Twilight Singers pour on the pathos with Dynamite Steps

One of the reasons I’m obsessed with The X-Files is Mark Snow’s atmospheric scores. Snow’s ominous presence is at times eerie, haunting, beautiful, tense, and gripping, but just as often, his scores lull the viewer and make a dry 15-minute stretch feel like eternity. Whenever I listen to the Twilight Singers, one of many heralded projects (Afghan Whigs, Gutter Twins) by the prolific badass Greg Dulli, I get the same levels of intensity and boredom. Dynamite Steps, the band’s fifth full length album, might as well be the score to a gritty, dark, and dynamic X-Files story.

## Task requirements
[1] According to the Dynamite Steps review, which full-length album by the Twilight Singers is Dynamite Steps?
[2] Carry the Dynamite Steps review forward from its last sentence.
You can set aside the entries that come after this text.

## Input data
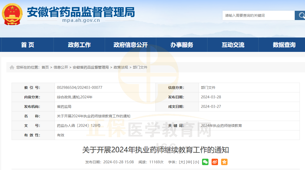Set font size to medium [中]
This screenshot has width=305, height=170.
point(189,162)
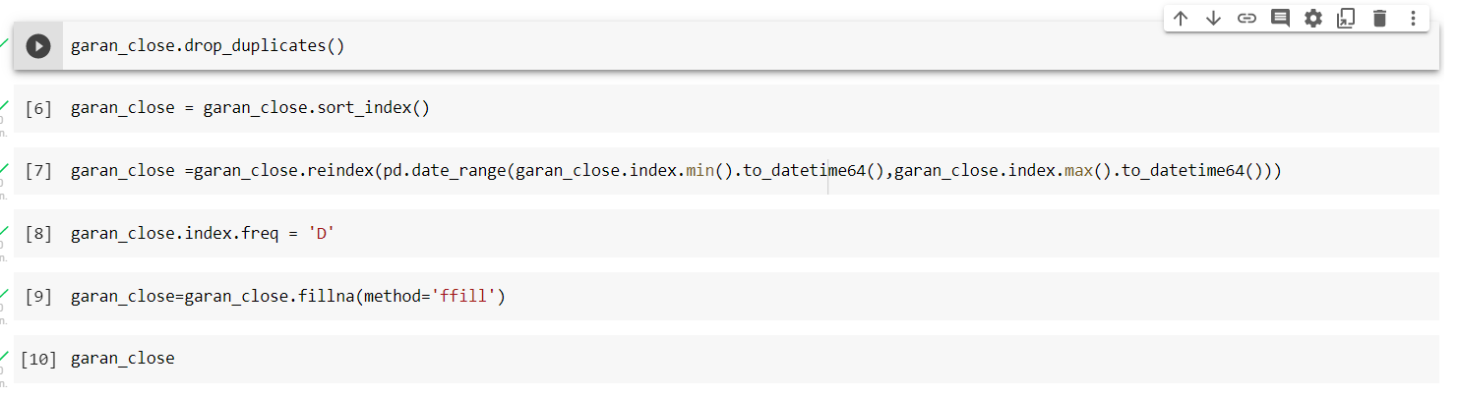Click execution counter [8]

--

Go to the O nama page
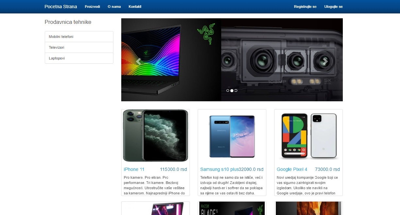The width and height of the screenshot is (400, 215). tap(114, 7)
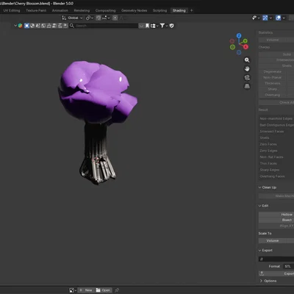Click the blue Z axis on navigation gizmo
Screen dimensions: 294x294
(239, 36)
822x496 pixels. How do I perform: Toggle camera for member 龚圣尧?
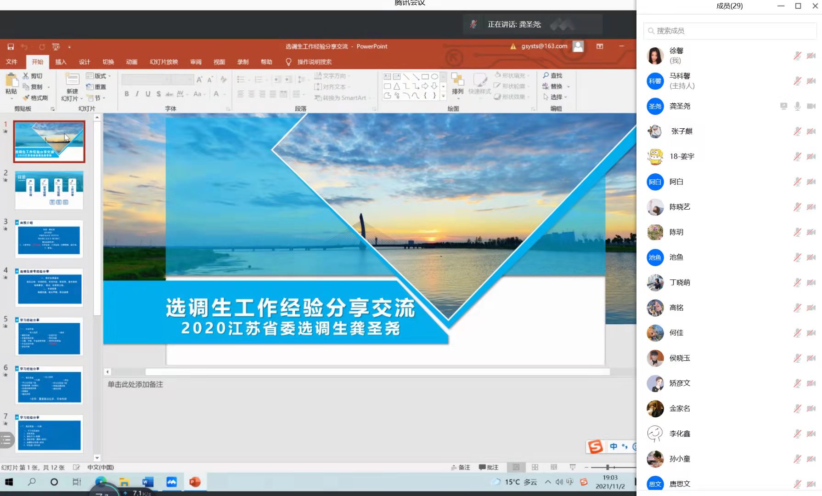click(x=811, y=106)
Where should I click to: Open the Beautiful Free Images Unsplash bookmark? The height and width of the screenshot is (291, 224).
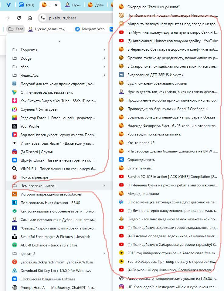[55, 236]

## Set of answers
[1] It is the band's fifth full-length album.

[2]
I’ve tried numerous times to get hooked on Dynamite Steps and 2006’s Powder Burns. It should have been easy. Dulli’s vocals command your attention as he shouts, soothes, strains, and seduces. His storytelling situates you in the dark underbelly of the city (decadent New Orleans), where sex, drugs, and rock and roll reign supreme, but Dulli focuses his attention on battling inner demons rather than just celebrating the lifestyle. What results is tracks like pathos-and-piano heavy “Get Lucky,” in which the King of Catharsis warns, “Careful when you look into my eyes, you’ll turn to stone and I am not so strong to let you go.” Dulli becomes Sultan of Seedy with lines like, “Spread your legs, insert your alibi” (“On the Corner”). “Waves,” a classic Dulli rocker, is sinister through and through.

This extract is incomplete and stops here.